Source information:
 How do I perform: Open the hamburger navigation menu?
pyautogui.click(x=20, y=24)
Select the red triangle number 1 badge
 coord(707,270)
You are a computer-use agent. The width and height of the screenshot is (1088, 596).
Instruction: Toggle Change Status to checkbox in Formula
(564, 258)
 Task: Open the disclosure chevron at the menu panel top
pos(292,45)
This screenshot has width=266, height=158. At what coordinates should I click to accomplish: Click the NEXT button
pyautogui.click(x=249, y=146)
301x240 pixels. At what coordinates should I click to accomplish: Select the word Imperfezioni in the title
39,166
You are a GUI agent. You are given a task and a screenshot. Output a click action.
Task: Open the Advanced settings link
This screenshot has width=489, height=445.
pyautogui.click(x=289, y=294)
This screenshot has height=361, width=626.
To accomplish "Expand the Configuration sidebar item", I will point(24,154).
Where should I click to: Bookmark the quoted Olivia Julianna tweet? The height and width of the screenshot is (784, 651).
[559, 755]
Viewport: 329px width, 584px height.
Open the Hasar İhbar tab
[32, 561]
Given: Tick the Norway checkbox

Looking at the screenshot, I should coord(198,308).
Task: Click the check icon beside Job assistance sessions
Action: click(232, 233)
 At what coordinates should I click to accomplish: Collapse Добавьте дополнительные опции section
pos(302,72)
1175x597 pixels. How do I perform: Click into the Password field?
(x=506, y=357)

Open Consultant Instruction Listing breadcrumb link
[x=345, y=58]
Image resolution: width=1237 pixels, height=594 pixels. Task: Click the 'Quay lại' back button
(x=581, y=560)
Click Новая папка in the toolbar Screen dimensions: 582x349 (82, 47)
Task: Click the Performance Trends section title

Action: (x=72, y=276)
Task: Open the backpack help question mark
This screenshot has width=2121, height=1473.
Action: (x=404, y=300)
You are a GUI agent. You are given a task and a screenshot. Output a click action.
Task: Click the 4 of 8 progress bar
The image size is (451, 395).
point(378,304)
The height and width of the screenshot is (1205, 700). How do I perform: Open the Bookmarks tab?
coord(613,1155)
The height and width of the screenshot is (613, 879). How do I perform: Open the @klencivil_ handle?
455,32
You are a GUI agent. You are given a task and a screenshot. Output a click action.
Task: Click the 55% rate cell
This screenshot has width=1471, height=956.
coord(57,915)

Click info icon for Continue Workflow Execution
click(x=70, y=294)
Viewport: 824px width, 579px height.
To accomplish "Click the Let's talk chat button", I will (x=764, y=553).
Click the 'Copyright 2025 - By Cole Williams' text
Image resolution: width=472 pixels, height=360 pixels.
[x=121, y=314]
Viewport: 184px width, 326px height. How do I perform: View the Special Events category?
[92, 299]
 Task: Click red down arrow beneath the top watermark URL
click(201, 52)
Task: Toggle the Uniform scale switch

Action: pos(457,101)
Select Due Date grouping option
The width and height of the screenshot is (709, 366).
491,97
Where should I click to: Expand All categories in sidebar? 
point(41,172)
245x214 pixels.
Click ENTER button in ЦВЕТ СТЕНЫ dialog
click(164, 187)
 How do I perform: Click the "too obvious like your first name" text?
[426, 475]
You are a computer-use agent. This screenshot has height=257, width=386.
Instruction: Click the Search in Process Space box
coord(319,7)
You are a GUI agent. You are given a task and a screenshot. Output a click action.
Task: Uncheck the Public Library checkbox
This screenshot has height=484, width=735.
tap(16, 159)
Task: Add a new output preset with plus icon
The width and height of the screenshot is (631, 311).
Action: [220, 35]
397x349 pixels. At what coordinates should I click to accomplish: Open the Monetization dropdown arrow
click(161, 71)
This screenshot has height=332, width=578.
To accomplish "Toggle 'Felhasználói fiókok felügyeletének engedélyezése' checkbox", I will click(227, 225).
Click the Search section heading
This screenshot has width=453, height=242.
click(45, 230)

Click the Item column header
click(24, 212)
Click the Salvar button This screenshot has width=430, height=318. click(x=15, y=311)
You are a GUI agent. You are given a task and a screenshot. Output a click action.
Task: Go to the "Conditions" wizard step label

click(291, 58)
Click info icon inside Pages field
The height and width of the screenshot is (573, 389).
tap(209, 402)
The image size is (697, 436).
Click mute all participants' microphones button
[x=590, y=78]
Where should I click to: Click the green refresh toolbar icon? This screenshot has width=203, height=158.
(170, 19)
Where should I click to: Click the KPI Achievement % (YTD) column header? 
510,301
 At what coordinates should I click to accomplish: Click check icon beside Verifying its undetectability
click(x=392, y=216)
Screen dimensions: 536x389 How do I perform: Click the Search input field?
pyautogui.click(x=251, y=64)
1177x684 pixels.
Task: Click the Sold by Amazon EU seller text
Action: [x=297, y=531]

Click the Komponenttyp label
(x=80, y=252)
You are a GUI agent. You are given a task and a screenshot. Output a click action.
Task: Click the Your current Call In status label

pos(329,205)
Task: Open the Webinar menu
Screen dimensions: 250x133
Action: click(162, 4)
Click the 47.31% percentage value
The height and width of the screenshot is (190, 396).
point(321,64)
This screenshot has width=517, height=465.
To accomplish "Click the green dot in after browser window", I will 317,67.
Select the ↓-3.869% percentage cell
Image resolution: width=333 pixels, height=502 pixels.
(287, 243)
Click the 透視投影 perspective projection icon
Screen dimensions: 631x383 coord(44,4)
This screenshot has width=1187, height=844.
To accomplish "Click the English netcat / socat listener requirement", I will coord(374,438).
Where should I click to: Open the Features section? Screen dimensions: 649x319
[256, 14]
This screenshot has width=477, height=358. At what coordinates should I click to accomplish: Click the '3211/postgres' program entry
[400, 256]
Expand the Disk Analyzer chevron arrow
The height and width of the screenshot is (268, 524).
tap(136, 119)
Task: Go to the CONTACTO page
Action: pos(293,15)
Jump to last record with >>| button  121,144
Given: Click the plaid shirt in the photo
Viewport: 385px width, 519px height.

Description of the task:
Determine the number of lines in the entries that contain the word "with". Give that number and nothing more.

Answer below:
2